▶ _WORK INSTRUCTION_:
Look for the string "computer" in the data below, and copy each line that holds it.

(Dataset entries)
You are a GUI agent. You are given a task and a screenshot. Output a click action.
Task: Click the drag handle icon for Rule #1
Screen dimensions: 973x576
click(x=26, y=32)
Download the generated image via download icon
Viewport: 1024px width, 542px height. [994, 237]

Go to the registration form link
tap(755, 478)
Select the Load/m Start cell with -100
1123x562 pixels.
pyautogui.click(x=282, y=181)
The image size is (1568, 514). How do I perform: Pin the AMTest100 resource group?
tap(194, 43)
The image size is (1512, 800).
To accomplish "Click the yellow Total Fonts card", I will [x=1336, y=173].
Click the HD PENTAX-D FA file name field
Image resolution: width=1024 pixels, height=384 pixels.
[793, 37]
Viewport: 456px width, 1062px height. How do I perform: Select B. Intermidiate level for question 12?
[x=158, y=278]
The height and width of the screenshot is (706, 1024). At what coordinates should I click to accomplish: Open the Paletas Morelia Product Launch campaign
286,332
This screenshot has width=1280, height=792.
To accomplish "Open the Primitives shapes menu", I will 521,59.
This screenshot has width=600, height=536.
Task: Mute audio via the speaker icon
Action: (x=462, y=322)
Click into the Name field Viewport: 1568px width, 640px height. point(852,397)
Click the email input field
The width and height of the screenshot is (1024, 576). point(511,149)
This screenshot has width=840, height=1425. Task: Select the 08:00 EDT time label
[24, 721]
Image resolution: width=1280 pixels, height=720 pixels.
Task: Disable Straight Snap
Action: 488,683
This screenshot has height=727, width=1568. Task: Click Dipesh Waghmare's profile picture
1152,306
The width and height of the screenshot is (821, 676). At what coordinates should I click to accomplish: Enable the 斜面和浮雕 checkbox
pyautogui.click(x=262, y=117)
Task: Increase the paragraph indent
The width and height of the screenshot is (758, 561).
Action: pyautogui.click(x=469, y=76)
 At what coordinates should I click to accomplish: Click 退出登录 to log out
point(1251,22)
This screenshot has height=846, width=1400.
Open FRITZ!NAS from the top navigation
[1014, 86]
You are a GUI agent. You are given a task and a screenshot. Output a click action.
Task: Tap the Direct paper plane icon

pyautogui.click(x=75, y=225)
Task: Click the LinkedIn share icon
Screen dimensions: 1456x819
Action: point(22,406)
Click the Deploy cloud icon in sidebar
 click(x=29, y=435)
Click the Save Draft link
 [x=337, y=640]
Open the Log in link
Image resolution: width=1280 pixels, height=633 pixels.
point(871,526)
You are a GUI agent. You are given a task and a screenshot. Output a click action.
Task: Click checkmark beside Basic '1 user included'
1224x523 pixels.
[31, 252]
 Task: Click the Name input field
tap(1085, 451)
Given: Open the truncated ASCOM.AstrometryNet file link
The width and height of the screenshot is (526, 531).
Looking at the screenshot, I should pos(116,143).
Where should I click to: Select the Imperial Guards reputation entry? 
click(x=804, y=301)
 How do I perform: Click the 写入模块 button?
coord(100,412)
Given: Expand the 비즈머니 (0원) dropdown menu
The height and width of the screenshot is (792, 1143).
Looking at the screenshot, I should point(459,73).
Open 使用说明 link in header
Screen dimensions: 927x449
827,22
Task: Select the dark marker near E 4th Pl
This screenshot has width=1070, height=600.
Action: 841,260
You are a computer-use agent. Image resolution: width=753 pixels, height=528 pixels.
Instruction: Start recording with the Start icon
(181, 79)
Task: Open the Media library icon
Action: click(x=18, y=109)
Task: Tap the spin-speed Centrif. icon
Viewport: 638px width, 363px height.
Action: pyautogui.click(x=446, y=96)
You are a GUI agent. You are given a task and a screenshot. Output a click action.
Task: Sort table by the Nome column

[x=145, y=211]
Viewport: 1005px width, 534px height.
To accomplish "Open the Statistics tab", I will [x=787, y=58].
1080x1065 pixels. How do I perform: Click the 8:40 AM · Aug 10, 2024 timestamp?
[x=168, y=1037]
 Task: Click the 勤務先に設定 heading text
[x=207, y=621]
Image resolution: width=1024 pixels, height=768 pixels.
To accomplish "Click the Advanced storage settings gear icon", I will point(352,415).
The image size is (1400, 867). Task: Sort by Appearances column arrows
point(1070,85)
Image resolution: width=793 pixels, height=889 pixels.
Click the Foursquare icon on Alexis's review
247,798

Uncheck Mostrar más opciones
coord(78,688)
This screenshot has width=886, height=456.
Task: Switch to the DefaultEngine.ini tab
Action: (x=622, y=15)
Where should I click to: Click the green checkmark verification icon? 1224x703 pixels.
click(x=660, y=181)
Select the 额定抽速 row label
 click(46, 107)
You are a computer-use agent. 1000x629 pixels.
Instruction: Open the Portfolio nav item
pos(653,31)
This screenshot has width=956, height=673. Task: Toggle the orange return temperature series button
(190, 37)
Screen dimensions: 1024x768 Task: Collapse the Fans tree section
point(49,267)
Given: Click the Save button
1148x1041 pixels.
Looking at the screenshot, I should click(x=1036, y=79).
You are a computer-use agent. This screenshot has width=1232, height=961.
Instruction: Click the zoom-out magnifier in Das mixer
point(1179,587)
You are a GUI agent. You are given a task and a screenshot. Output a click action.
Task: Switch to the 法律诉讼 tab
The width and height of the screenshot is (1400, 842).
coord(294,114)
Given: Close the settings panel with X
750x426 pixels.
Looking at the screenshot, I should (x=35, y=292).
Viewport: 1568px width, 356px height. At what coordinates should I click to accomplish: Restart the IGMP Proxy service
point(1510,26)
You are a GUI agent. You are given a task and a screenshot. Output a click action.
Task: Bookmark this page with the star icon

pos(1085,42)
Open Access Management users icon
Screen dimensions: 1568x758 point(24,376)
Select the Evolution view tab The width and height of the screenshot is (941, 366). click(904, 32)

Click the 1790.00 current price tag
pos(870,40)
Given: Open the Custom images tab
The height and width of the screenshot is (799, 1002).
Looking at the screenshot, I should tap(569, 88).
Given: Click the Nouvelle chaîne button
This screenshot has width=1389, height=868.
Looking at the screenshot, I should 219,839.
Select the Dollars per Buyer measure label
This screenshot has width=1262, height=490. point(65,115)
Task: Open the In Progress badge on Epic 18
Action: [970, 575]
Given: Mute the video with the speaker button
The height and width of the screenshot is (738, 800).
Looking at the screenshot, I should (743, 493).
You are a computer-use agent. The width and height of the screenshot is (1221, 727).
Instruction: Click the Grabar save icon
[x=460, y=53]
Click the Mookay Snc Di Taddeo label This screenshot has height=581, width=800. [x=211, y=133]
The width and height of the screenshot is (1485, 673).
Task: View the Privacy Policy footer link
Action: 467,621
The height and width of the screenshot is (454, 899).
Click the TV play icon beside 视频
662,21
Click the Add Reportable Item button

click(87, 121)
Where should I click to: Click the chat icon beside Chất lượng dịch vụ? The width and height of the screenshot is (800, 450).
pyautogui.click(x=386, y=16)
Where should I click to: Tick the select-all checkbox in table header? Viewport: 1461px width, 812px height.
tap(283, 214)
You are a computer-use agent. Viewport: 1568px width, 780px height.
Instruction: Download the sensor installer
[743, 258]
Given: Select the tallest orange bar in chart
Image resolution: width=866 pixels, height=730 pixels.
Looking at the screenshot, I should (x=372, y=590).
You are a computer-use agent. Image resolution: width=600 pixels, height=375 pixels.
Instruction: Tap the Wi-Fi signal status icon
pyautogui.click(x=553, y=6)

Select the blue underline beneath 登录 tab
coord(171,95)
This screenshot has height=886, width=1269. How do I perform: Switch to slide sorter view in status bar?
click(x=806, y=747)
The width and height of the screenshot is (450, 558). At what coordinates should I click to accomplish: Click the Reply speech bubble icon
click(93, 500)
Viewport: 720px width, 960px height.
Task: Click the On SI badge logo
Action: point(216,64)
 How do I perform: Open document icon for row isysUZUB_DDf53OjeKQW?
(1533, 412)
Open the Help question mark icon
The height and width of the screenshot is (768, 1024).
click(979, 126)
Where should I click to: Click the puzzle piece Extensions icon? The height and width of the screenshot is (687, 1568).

▶ _YOUR SOLUTION_:
You are a computer-use agent. Image resolution: width=753 pixels, height=528 pixels.
You are a computer-use agent. 1000x629 pixels.
You are a computer-use agent. This screenshot has width=1232, height=961.
You are a computer-use agent. The width and height of the screenshot is (1221, 727).
You are a computer-use agent. Viewport: 1568px width, 780px height.
You are a computer-use agent. Image resolution: width=600 pixels, height=375 pixels.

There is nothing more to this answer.